Chocolate-Banana Coffee Cake

Deliciously different, and easy to build


3/4 cup sugar
1/2 cup softened butter
3-4 mashed ripe bananas
1 TBS Hazelnut syrup
1/2 cup sour cream
2 eggs
2 cups all-purpose flour
1 teaspoon baking soda
1/2 teaspoon salt


1 cup chopped walnuts
1/4 cup packed brown sugar
2 Tablespoons melted butter
1 teaspoon ground cinnamon
1 cup semi-sweet chocolate chips

Mix all filling ingredients together and set aside.
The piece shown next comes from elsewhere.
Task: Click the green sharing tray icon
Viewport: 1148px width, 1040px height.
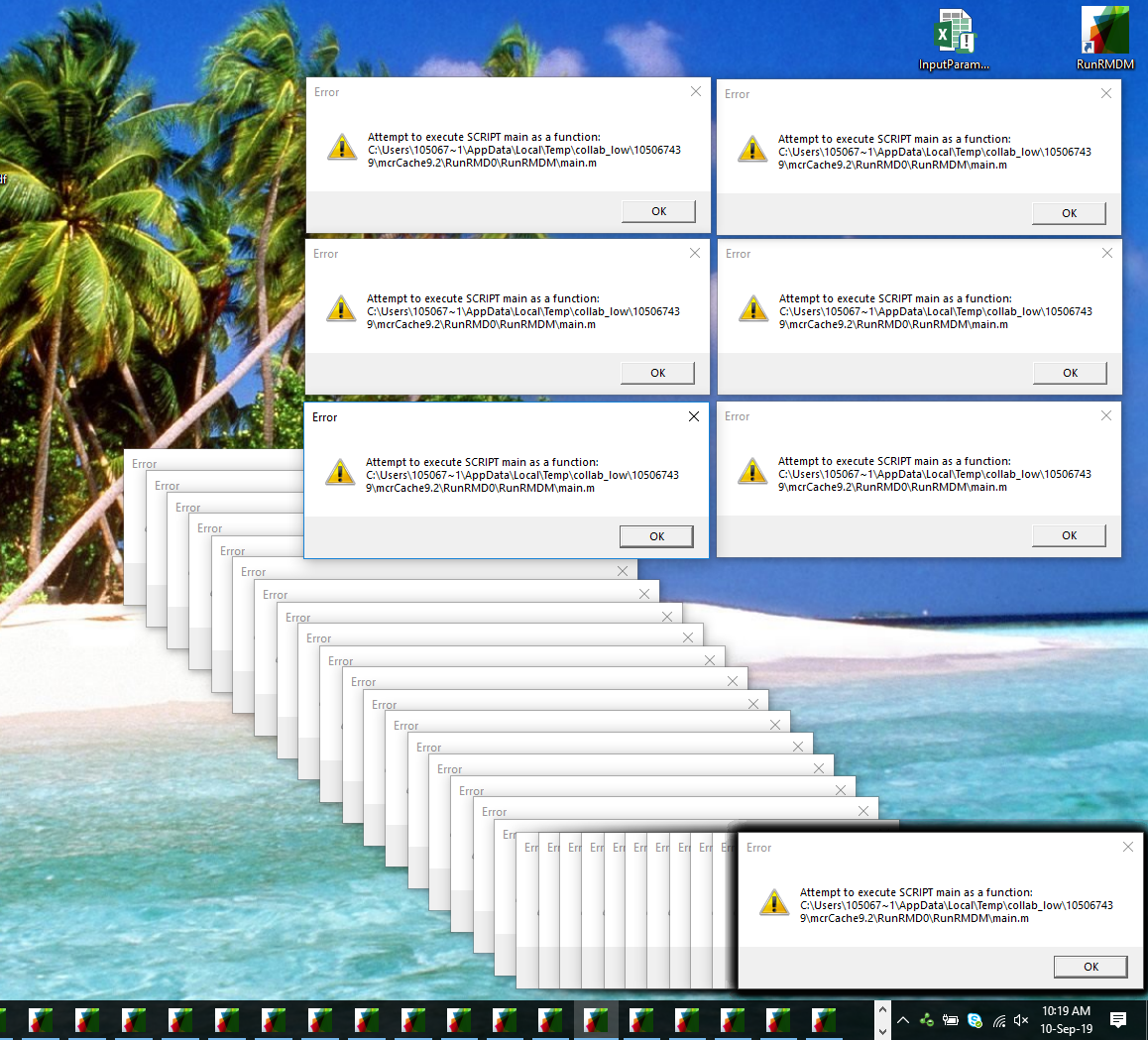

Beat sugar and butter in large bowl until fluffy. Stir in bananas, sour cream, hazelnut syrup, and eggs. Stir in flour, baking soda and salt. Spoon half the batter into 9 x 13-inch greased pan. Sprinkle with half the filling. Spread remaining batter over filling. Sprinkle with remaining filling. Bake at 375 degrees for 45 minutes or until browned on top and knife or metal skewer comes out clean when inserted into center.
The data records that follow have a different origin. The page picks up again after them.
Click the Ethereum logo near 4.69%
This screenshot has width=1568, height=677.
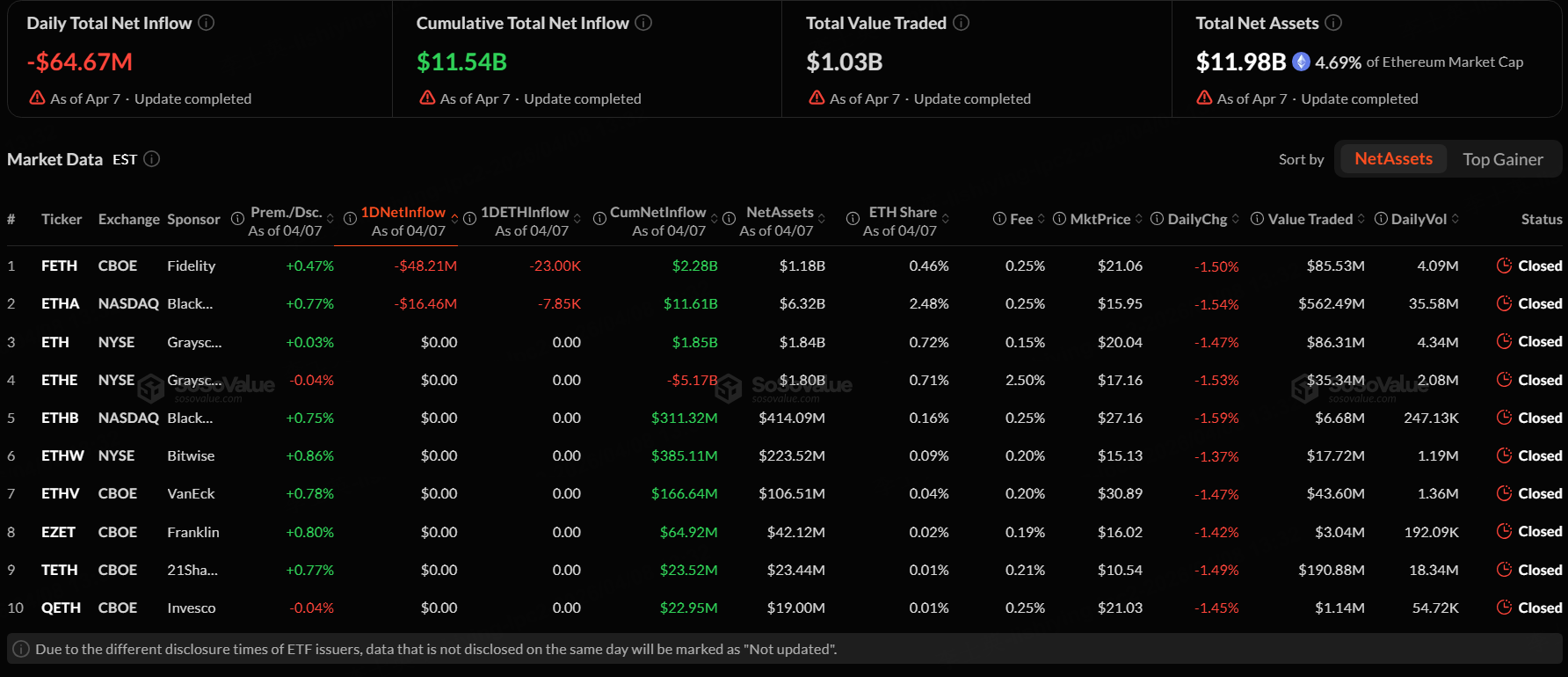[x=1301, y=62]
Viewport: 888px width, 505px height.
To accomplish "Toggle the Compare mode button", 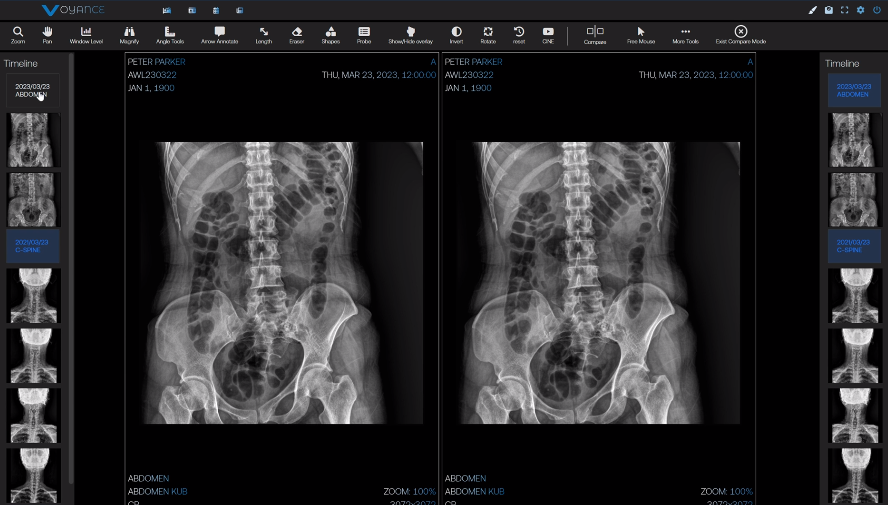I will (595, 35).
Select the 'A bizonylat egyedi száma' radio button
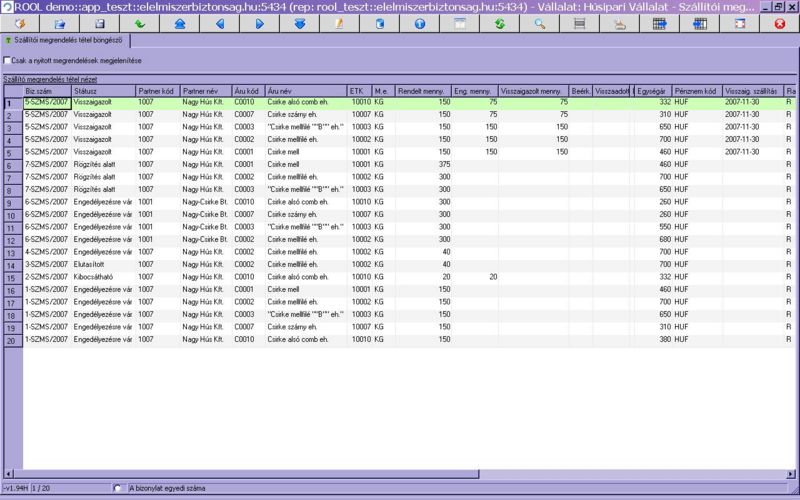This screenshot has height=500, width=800. click(x=118, y=489)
This is absolutely superb served with a large dollop of hazelnut whipped cream.

Hazelnut Whipped Cream

For each cup of heavy cream:

1 Cup Whipping/Heavy Cream
1/4 Cup Granulated Sugar
1-1/2 tsp Hazelnut Syrup
1 tsp unflavored gelatin
3-4 TBS water

Sprinkle 1 teaspoon unflavored gelatin over 3 tablespoons cold water and let stand until gelatin is softened. Slightly heat till the gelatin completely dissolves. Cool, but do not let it set.

Beat the cream, sugar and hazelnut syrup until slightly thickened. While beating more slowly, gradually add the gelatin to the whipped cream, then whip at high speed until stiff.

TIP: Place the bowl and the beaters or whip you will be using for the whipped cream in the freezer for 30-minutes or longer before starting to whip the cream. Cover the whipped cream bowl with plastic wrap and refrigerate immediately until you are ready for it.